• _EXERCISE PASSAGE_
It’s no secret that corporate travel ain’t what it used to be.
From the ever-shrinking seats to the increasing number of cancellations and delays, airline travel is not the glamorous adventure the movies of our youth made it out to be, and too many miles away from home and family are, as it turns out, actually bad for you.
A recent study reported in the Harvard Business Review found a “strong correlation” between the frequency of business travel and a range of health risks:
…those who spent 14 or more nights away from home per month had significantly higher body mass index scores and were significantly more likely to report the following: poor self-rated health; clinical symptoms of anxiety, depression and alcohol dependence; no physical activity or exercise; smoking; and trouble sleeping. The odds of being obese were 92% higher for those who traveled 21 or more nights per month compared to those who traveled only one to six nights per month, and this ultra-traveling group also had higher diastolic blood pressure and lower high density lipoprotein (the good cholesterol).
Gosh, that sounds pretty bad, doesn’t it?

• _WORK ORDER A_
Reproduce the stretch of the business travel passage from "A recent study" through "bad, doesn’t it?", changing "nights" to "days" everywhere it appears.
• _WORK ORDER B_
Answer these questions from the business travel passage:
(i) What does the passage say is happening to airline seats?
(ii) In what publication was the recent study reported?
(iii) What is described as "the good cholesterol"?

• _RECORDED INFORMATION_
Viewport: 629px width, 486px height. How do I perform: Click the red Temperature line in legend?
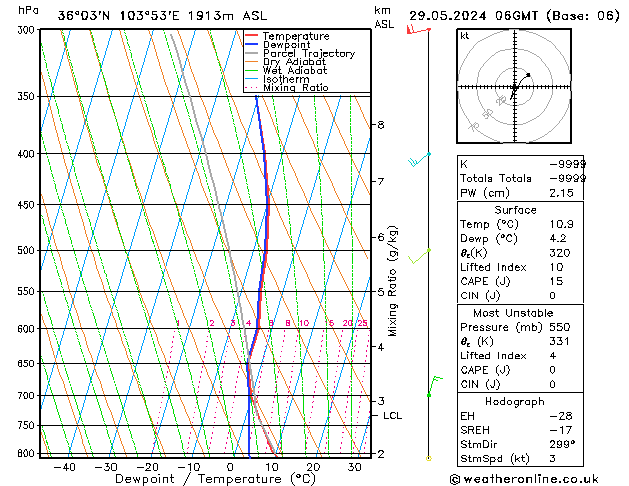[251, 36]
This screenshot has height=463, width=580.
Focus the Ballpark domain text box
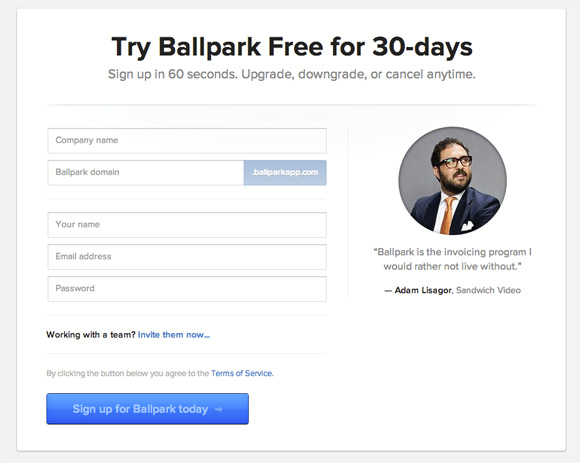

• _RESPONSE AREA A_
A recent study reported in the Harvard Business Review found a “strong correlation” between the frequency of business travel and a range of health risks:
…those who spent 14 or more days away from home per month had significantly higher body mass index scores and were significantly more likely to report the following: poor self-rated health; clinical symptoms of anxiety, depression and alcohol dependence; no physical activity or exercise; smoking; and trouble sleeping. The odds of being obese were 92% higher for those who traveled 21 or more days per month compared to those who traveled only one to six days per month, and this ultra-traveling group also had higher diastolic blood pressure and lower high density lipoprotein (the good cholesterol).
Gosh, that sounds pretty bad, doesn’t it?

• _RESPONSE AREA B_
(i) They are ever-shrinking.
(ii) The Harvard Business Review.
(iii) High density lipoprotein.